Mapping the Vanishing and Transformation of Urban Villages in China
Wenyu Zhang, Yao Tong, Yiqiu Liu, Rui Cao
TL;DR
This study tackles the problem of how urban villages (UVs) in China disappear and transform after demolition by developing a deep learning framework that maps UV boundaries over multiple years using multi-temporal very-high-resolution remote sensing data. The authors compareU-Net, DeepLab-v3+, and UV-SAM for semantic segmentation, finding UV-SAM generally provides the best boundary delineation, while cross-city generalization remains challenging. They model post-demolition land-use with a Remained–Demolished–Redeveloped lifecycle and six land-use subtypes, revealing three transformation pathways: synchronized redevelopment, delayed redevelopment, and gradual optimization.

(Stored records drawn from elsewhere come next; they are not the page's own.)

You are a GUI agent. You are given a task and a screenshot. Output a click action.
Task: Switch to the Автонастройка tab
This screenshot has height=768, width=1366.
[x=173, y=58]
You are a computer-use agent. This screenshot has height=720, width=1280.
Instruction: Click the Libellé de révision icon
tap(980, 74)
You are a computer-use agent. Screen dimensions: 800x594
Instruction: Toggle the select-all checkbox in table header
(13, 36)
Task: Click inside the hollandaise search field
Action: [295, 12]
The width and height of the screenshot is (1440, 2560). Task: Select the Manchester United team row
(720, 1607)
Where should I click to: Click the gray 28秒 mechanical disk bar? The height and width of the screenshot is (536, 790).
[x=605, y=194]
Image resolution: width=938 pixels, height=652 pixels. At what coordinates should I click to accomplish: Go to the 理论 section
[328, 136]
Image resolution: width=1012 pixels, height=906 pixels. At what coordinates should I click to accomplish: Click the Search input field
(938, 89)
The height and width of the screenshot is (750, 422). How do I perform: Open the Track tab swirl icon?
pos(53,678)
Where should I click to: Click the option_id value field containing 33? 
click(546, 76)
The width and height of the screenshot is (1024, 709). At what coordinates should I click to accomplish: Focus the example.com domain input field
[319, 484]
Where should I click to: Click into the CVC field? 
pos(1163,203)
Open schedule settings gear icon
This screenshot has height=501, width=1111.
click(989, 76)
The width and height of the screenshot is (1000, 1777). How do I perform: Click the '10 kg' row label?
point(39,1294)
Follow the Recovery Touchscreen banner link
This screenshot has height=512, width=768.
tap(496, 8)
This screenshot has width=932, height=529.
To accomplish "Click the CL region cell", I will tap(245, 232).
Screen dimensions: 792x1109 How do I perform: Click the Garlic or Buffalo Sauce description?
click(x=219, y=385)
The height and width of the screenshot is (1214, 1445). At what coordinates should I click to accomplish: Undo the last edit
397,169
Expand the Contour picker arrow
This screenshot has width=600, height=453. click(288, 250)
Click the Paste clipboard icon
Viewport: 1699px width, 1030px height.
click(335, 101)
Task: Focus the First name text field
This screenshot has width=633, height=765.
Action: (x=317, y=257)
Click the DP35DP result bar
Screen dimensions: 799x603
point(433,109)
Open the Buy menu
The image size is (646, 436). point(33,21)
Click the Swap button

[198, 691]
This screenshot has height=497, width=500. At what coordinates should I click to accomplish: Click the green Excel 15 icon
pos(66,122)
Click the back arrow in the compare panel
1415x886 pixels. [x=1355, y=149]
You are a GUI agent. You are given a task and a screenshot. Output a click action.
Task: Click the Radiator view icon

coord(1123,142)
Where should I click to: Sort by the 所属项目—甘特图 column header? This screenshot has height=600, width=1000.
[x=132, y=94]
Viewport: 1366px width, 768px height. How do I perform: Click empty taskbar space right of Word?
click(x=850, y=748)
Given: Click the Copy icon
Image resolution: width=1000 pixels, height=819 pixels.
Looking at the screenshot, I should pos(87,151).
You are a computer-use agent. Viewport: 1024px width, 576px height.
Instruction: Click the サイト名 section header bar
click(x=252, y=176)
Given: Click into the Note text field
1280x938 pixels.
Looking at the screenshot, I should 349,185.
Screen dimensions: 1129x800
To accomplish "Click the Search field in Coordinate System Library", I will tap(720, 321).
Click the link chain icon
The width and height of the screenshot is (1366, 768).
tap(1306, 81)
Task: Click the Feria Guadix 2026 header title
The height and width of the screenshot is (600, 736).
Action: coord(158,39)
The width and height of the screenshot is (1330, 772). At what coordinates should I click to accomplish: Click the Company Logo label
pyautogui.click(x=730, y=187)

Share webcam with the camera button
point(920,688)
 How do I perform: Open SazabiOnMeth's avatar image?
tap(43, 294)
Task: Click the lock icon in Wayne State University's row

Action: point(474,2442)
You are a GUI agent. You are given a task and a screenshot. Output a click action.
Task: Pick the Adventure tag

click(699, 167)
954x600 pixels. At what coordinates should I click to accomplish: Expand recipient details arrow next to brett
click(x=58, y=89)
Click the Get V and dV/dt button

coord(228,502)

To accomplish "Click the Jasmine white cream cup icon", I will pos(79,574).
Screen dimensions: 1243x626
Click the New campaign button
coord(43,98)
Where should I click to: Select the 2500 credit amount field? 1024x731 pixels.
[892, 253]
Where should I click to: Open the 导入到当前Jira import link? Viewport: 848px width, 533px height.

The framework yields scalable, cross-regional insights into spatial restructuring and policy implementation, supporting more inclusive and sustainable urban renewal and offering a transferable approach for monitoring informal settlements globally.
Abstract
Urban villages (UVs), informal settlements embedded within China's urban fabric, have undergone widespread demolition and redevelopment in recent decades. However, there remains a lack of systematic evaluation of whether the demolished land has been effectively reused, raising concerns about the efficacy and sustainability of current redevelopment practices. To address the gap, this study proposes a deep learning-based framework to monitor the spatiotemporal changes of UVs in China. Specifically, semantic segmentation of multi-temporal remote sensing imagery is first used to map evolving UV boundaries, and then post-demolition land use is classified into six categories based on the "remained-demolished-redeveloped" phase: incomplete demolition, vacant land, construction sites, buildings, green spaces, and others. Four representative cities from China's four economic regions were selected as the study areas, i.e., Guangzhou (East), Zhengzhou (Central), Xi'an (West), and Harbin (Northeast). The results indicate: 1) UV redevelopment processes were frequently prolonged; 2) redevelopment transitions primarily occurred in peripheral areas, whereas urban cores remained relatively stable; and 3) three spatiotemporal transformation pathways, i.e., synchronized redevelopment, delayed redevelopment, and gradual optimization, were revealed. This study highlights the fragmented, complex and nonlinear nature of UV redevelopment, underscoring the need for tiered and context-sensitive planning strategies. By linking spatial dynamics with the context of redevelopment policies, the findings offer valuable empirical insights that support more inclusive, efficient, and sustainable urban renewal, while also contributing to a broader global understanding of informal settlement transformations.